During the gameplay, the players can learn more about the assets they are playing with: at the end of each level, when the names of the 4 depicted assets are displayed, and at the end of the round, when the assets are visualized on a map. We analyze the time spent between levels of the same round and the time spent between consecutive rounds; we can consider those intervals as the actual learning time. Figure 4 shows the distribution of the time between levels (summed on the round); the graph is cut at 2 min, but the between-levels time goes up to almost 7 min. The curve decreases very quickly, in most cases only 2–3 s are spent between levels, but we can notice that sometimes users spent a considerable longer time. We can speculate that in those cases, the players exploited the links to the catalogue records.

Whenever a user plays two game rounds within an interval of 15 min, we consider those rounds are consecutive. The time-between-rounds distribution shows the already observed tendency, with a visible group of between-rounds intervals around 40 s, which we can attribute to the most “curious” users that spent some time to explore the asset map.

6.2 Analysis of Learning Effect

It is worth noting that, at the end of each game level, the player not only learns if his/her answer was correct but can also see the asset names for the four photos (cf. top-right screenshot in Fig. 1). Since it can happen that the same image appears more than once as distracting option, over time this can cause the player to learn recognizing some of the assets. We evaluate this possible learning effect by measuring the average number of correct guesses per round as a function of the number of played round. We notice that the players’ precision actually improves along with the game rounds; using a simple linear regression model, we can estimate this improvement in 1.1 % per played round.
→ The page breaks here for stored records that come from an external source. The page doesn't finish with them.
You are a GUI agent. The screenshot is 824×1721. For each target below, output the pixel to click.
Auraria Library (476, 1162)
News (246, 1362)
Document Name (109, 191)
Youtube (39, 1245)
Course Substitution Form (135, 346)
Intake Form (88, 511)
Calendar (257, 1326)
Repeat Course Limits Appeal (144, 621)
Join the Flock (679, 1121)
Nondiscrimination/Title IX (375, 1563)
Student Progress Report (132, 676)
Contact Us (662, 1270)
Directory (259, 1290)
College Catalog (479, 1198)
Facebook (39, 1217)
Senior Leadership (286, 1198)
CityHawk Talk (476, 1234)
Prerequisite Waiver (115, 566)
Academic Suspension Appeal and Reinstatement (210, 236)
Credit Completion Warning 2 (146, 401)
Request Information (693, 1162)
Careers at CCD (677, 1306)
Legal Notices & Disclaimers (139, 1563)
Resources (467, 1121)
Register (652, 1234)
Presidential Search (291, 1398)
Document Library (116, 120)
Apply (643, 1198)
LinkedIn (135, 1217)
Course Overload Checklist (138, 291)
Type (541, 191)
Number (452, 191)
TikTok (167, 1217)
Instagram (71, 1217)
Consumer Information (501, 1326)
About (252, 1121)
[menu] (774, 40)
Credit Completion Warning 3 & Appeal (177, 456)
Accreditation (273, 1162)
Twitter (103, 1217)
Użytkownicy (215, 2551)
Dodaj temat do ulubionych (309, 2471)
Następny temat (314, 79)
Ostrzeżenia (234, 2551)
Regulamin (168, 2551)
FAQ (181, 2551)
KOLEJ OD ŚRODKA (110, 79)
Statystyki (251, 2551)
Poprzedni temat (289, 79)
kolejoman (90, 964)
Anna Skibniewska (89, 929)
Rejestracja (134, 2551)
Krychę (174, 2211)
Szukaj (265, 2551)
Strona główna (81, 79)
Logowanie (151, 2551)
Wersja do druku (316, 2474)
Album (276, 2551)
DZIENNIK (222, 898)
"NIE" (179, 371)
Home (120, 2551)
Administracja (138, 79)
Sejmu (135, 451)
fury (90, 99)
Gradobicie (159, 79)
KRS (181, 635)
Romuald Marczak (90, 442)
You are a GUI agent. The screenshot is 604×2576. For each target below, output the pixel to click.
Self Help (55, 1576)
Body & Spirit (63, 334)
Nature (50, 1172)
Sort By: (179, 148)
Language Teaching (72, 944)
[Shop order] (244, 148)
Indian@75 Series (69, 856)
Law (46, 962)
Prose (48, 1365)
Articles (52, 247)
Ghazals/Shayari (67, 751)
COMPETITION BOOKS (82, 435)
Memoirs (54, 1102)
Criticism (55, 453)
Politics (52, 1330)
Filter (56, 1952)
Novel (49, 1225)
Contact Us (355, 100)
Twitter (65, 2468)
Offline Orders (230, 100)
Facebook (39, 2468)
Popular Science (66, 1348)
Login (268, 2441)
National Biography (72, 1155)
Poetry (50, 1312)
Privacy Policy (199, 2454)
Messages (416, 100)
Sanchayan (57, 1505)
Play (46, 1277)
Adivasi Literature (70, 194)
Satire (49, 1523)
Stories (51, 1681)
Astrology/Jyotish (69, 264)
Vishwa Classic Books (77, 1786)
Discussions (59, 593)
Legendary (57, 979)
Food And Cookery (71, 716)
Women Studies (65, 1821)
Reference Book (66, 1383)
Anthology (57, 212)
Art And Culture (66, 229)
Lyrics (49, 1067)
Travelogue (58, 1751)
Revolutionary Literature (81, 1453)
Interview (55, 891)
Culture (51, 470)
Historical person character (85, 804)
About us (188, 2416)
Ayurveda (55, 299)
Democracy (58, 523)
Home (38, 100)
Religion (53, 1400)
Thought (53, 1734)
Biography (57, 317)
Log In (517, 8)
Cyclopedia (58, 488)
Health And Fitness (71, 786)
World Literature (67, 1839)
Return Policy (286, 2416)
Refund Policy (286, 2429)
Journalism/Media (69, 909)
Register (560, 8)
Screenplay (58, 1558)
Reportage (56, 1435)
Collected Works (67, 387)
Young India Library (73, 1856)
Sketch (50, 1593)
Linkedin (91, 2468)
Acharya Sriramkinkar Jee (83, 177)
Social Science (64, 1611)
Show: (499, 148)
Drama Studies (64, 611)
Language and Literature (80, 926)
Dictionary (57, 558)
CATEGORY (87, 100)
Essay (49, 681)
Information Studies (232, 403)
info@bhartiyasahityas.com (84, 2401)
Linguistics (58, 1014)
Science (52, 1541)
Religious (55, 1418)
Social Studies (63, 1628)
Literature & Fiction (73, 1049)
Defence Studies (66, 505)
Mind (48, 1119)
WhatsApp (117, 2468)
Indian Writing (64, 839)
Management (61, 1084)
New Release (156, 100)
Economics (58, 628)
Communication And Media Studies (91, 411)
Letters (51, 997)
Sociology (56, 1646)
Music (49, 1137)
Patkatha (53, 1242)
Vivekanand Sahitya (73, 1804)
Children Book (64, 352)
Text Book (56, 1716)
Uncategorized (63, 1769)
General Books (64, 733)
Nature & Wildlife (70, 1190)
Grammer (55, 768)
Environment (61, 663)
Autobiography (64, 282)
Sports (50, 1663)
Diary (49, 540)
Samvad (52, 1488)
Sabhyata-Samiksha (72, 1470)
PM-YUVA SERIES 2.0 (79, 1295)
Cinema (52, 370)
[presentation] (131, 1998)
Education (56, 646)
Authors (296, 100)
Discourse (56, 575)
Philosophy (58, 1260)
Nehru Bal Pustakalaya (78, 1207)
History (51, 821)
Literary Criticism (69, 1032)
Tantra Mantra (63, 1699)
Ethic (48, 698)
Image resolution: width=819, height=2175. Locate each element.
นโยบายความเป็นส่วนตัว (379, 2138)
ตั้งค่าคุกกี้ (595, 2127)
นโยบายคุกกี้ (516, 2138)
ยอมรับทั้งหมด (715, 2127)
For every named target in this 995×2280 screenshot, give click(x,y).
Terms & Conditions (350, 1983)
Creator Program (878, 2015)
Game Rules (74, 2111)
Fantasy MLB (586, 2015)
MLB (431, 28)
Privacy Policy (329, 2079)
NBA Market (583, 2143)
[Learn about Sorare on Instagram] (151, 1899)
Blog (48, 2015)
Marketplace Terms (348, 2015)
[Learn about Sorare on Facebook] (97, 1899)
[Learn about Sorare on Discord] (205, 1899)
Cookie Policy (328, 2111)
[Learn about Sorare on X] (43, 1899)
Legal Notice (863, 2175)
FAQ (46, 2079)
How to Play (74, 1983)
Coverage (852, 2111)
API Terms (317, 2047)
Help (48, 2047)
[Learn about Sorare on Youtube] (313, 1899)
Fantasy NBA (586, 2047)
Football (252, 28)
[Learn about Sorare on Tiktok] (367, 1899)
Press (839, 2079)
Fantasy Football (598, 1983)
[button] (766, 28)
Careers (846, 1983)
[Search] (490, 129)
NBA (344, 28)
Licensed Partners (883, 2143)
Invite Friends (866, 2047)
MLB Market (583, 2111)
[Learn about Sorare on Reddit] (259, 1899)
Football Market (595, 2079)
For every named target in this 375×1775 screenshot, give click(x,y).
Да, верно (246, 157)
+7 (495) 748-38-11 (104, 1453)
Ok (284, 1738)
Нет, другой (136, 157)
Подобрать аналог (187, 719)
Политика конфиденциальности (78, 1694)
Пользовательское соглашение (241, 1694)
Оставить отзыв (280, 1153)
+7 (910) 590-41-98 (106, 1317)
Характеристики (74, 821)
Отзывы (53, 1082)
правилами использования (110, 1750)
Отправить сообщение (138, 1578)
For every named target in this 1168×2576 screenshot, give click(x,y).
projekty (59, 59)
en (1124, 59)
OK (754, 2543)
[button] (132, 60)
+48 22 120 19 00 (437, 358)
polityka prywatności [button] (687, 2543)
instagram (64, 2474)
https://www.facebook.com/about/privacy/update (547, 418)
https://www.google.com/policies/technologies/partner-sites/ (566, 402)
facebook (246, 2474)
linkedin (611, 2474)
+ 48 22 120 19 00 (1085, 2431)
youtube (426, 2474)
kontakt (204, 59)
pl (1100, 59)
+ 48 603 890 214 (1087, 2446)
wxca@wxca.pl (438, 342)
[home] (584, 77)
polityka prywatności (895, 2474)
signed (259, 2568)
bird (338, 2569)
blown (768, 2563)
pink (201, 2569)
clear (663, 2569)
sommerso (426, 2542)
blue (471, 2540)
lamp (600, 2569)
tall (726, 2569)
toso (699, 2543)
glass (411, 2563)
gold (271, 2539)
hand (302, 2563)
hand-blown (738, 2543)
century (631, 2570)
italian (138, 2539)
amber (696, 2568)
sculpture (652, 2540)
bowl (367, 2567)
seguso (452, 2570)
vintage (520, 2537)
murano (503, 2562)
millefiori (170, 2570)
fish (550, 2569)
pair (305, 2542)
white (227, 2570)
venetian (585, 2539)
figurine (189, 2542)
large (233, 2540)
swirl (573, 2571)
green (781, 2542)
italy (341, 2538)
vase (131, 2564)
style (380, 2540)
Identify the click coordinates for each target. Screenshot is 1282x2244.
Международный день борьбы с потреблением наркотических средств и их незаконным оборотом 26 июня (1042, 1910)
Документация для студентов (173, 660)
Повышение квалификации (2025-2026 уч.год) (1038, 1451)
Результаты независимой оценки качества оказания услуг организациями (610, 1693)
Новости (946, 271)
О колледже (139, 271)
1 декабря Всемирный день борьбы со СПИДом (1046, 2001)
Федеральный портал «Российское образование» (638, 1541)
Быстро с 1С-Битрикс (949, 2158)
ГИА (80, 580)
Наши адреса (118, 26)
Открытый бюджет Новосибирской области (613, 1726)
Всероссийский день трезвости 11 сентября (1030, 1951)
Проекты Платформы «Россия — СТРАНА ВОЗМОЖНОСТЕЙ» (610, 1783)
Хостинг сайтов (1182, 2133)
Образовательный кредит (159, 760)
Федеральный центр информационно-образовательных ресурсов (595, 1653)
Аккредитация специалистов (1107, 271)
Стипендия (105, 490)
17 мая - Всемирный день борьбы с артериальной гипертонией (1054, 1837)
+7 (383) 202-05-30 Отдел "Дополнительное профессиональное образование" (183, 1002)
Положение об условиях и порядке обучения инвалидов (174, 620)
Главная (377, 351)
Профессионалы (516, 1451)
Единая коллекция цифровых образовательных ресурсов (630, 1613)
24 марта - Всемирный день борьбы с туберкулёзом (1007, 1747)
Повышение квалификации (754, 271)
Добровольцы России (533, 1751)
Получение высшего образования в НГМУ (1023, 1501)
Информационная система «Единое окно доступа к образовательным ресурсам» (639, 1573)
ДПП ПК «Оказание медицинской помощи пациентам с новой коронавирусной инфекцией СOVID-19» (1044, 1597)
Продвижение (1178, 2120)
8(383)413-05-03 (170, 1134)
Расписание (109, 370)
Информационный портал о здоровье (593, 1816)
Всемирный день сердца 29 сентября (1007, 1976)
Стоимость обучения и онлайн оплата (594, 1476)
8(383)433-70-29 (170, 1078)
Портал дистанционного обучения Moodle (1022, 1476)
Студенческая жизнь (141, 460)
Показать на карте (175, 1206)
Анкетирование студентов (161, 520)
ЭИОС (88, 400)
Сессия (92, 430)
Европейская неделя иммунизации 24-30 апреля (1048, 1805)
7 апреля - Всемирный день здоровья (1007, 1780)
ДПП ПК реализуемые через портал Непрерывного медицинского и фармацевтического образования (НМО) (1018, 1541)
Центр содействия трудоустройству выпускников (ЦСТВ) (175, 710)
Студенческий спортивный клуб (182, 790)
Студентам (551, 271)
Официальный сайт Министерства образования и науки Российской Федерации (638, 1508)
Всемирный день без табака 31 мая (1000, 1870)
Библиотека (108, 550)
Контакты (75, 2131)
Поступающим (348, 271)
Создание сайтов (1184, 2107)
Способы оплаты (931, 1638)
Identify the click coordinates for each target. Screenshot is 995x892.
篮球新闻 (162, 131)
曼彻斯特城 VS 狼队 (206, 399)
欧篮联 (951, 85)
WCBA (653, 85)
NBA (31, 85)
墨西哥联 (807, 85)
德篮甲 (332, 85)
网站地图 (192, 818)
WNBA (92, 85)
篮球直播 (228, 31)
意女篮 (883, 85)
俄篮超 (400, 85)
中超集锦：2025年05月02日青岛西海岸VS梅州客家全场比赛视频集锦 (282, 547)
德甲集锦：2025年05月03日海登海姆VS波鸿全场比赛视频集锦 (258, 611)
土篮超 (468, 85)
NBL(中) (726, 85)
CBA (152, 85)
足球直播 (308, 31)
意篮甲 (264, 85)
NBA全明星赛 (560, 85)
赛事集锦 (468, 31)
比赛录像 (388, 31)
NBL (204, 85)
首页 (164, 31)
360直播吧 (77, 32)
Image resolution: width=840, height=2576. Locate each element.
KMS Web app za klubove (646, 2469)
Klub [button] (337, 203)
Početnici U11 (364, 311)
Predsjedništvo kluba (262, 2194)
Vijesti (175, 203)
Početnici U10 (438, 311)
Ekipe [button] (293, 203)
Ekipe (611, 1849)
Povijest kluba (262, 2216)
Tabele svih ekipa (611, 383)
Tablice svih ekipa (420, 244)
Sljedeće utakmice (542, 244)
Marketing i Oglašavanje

6.3 Subjective Analysis of the Educational Incentive

Some of the questions in the already mentioned survey are aimed to evaluate the educational incentive of the game, as shown in Fig. 5. The question displayed on the left investigates the incentives to continue playing as perceived by the users. While the main game features are among the highly rated incentives, it is interesting to notice that 27 % of players stated that learning new things is a stimulus to play the game. This is further proved by the question on the right in Fig. 5, asking the participants whether they learned anything new about Milan while playing. The responses distribution clearly shows that an “educational” effect was strongly perceived by Indomilando players. We can conclude that Indomilando has an evident educational “collateral effect” that makes players acquire new knowledge about cultural heritage assets.

Fig. 5.
figure 5

Survey questions related to the game incentives; on the left “what motivated you to play the game?”; on the right “did you learn anything new about Milan?” (1 = not at all, 5 = very much).

7 Conclusions

In this paper, we presented the design, development and evaluation of Indomilando, a cultural heritage GWAP aimed to rank the assets and the photos of the collection of historical-artistic architectures of Milan. Our evaluation results support our claims that: (1) the game is effective in achieving its ranking purpose, because the resulting rank is highly correlated to a ground truth and this outcome is achieved in a very limited time; (2) Indomilando shows a good engagement potential, because most players find the game fun and we also notice a user group that spent a significantly high time in playing; and (3) the game also leads to a learning/educational effect, because players are motivated to acquire new knowledge about the Milan cultural heritage. The interplay of the ranking purpose and the educational incentive, however, is to be further investigated.